Un jurado popular ha declarado culpable de homicidio y profanación de cadáveres al hombre, de nacionalidad española, que había sido acusado por matar a una prostituta y descuartizar el cuerpo en trozos que arrojó en varios contenedores en la localidad malagueña de Fuengirola, según han informado fuentes judiciales.
Otras fuentes han explicado a Europa Press que al delito de homicidio por el que inicialmente se le acusó, se añadió por parte de la acusación particular, en representación de la familia de la fallecida, el de profanación de cadáveres. Además, han indicado que se ha estimado la atenuante de colaboración con la justicia.
Los hechos sucedieron en abril de 2010. Según el escrito presentado en su día por el fiscal, el acusado llamó a la víctima para "concertar con ella un servicio de naturaleza sexual", tras lo que fue a recogerla para ir juntos al domicilio particular de éste, ubicado en la localidad malagueña de Mijas.
Una vez avanzada la noche, se produjo una discusión supuestamente por el precio del servicio, relata la acusación pública en su calificación, tras lo que "con ánimo de quitar la vida" a la mujer, el procesado "la emprende a golpes contra ésta en la cara y en la cabeza".
Después, según sostenían inicialmente las acusaciones, compró un serrucho y "seccionó en trozos el cuerpo", los distribuyó en varias bolsas que metió en su maletero del coche y arrojó en dos contenedores de basura. Asimismo, quemó en un descampado varios objetos de la mujer.
El hombre aseguró en su declaración ante el Tribunal del Jurado que no recordaba lo que pasó durante el tiempo que estuvo con la mujer, ya que había consumido gran cantidad de alcohol y drogas.
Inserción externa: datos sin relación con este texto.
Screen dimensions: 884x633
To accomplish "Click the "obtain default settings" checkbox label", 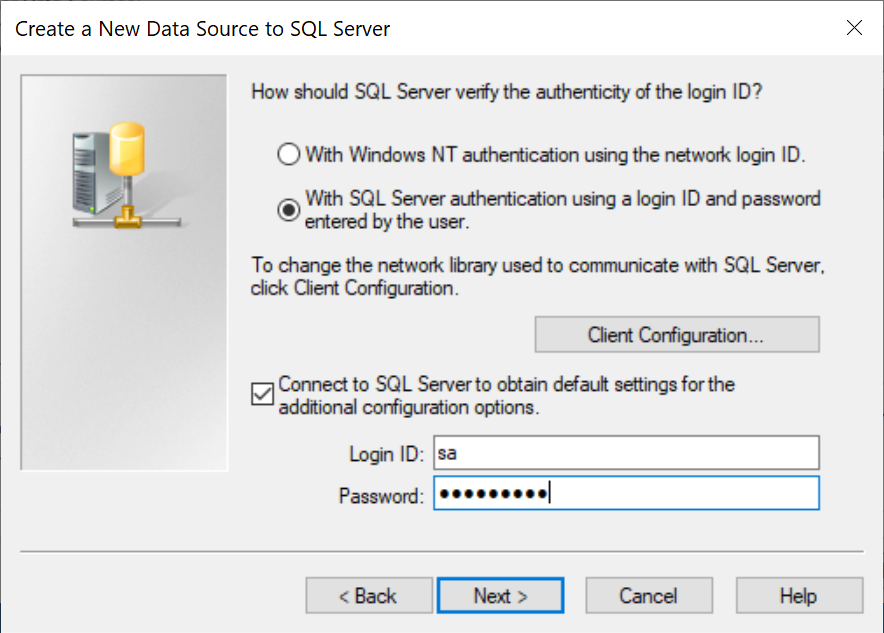I will pyautogui.click(x=506, y=396).
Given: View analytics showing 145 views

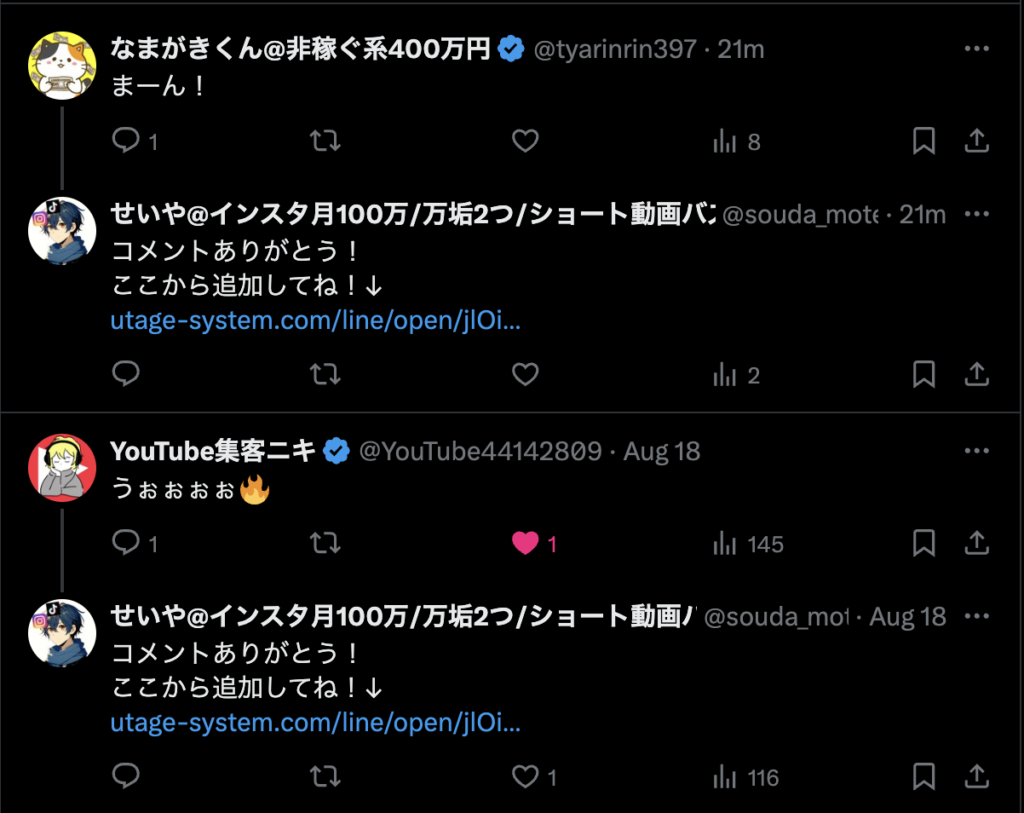Looking at the screenshot, I should (x=748, y=544).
Dijo que fue perdiendo la conciencia "poco a poco", hasta despertarse en la cama con la mujer boca arriba con un golpe.
En ese momento, declaró, lo primero que se le pasó por la cabeza fue suicidarse y luego entregarse, aunque pensó en su mujer y en sus hijos, que dependían de él económicamente, por lo que admitió que se deshizo del cadáver, aunque en el juicio no pudo recordar cómo distribuyó las partes del cuerpo.